This two-year-old boy is incapable of walking and whenever he attempts to, his legs spasm, go completely stiff and his knees cross over.
Despite his condition, Riley Smit, from Jeffrey’s Bay, inspires his parents every day because he never ever ceases to smile no matter how hard life gets and that is how he got the nickname ‘Smiley Riley’.
“He is always smiling. When Riley isn’t smiling, then he is sick. He is a real inspiration because nothing gets in his way. He does not let his disability get the best of him,” said Fransuné Smit, Riley’s mother.
Riley, who turns three years old in October this year and is one half of twins, has been a fighter since the day that he was born prematurely at 28 weeks, weighing only 1.3kg and with pneumonia in both lungs.
He suffered a grade one brain bleed and after an MRI, damage to his brain was confirmed and he was diagnosed with spastic and dystonic cerebral palsy.
This means that he has increased muscle tone. When you intentionally walk, your brain tells your muscles which groups of muscles should decrease and increase in order for the body to complete the movement.
In Riley’s case, that part of the brain is damaged, so the brain sends the wrong message and all the muscle groups act together, making it difficult to walk.
Smit explained that this makes it impossible for Riley to walk or even attempt to walk without help. The same goes for his arms but he at least has a little bit of control over movements in his arms.
He also has no balance or reflexes to defend himself against falling or getting hurt, meaning that he needs constant supervision.
“The doctors didn’t think that he was going to make it but from the very start he was a little fighter. He is an amazing boy with an outgoing personality and loves to interact with other children. He will always find a way to join the fun. He likes music very much and tries to sing along to songs on Cocomelon,” his mother said.
She added that Riley absolutely loves motorcycles.
“We had recently bought him one of those little black plastic bikes and he is very attached to it. It has to go to bed with him. He also likes cars and then he has his teddy that he can’t sleep without.
“Playing in the garden is something that he will do all day and then he lies in the sand between the plants and plays with it.”

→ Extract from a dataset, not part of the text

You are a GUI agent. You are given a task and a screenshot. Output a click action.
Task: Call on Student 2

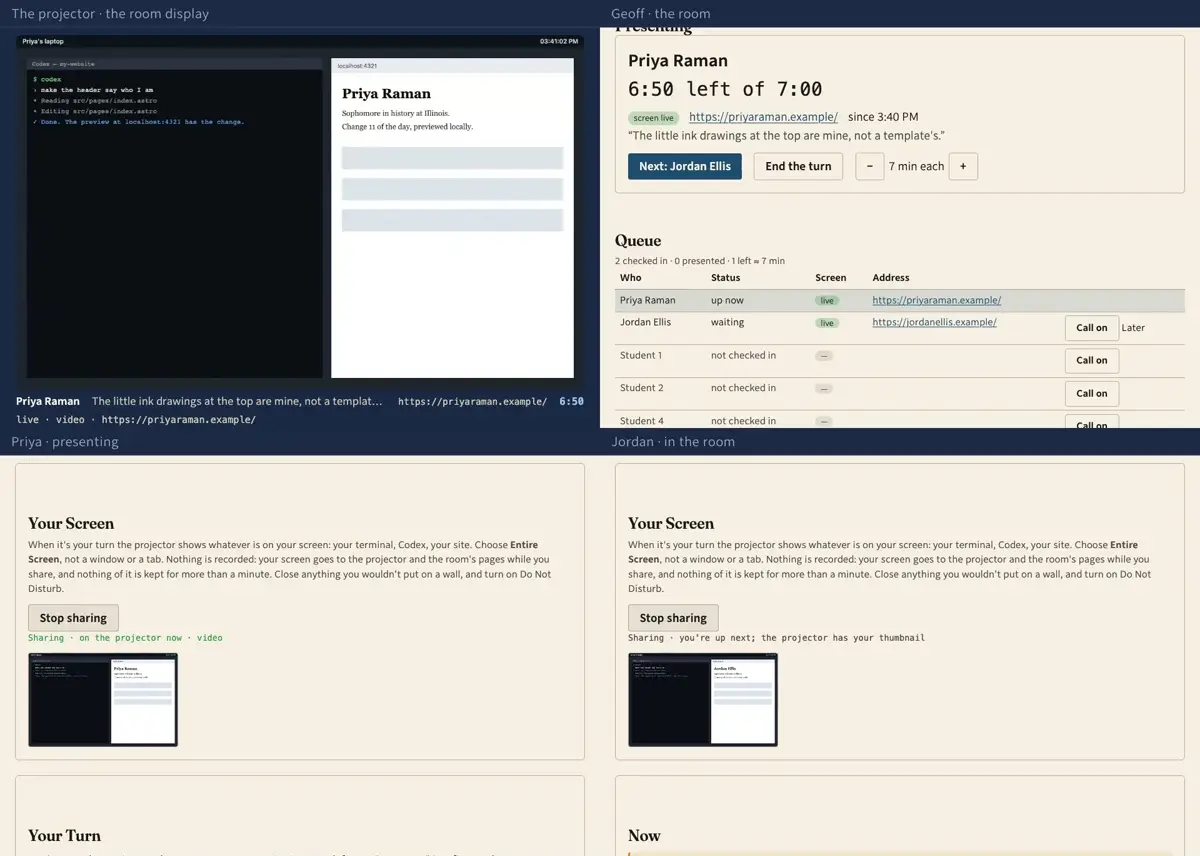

When asked how his condition has affected his daily life and that of his family, Smit answered that Riley doesn’t really know anything else but the life that he is living, especially since he hasn’t experienced walking and the freedom that it brings.
“You cannot miss something that you have never had. He does, however, get very frustrated when he wants to do something and his body doesn’t allow it. I think the diagnosis has been worse on us as parents because we know better. We know the world and we know what kind of life he is going to face.”
She added that everything Riley does is a challenge.
“Even though he is very spirited and does everything with a smile, it takes him double the time to get to the shower or eat or climb the stairs. He eats with his hands because he doesn’t have the control to eat with a spoon and that frustrates him.”
Smit mentioned that Riley’s twin sister, Haley, has no abnormalities or deficits and is a character on her own. The two also have an eight-year-old sister, Jordin.
“Riley and Haley would get into the same mischief and she would always be the instigator. They do have that special twin bond though and whenever I give her a sweet, she would always wait for Riley’s and give it to him herself.”
Smit said that since Riley needs weekly physiotherapy and biokinetics that are financially demanding, they are planning on having a few fund-raisers in future.
During a previous fund-raising event, a ‘sleepover jol’ at Twisters in Humansdorp, R14 000 was raised towards Riley’s cause.
She added that the support from family and the community has been phenomenal.
“The Expat Riders J-Bay have shown us what caring and support is about. We also have the support of Timion, an NPO that teaches parents with cerebral palsy children how to cope. They also make specialised equipment that cater for children like Riley. (They are) amazing people.”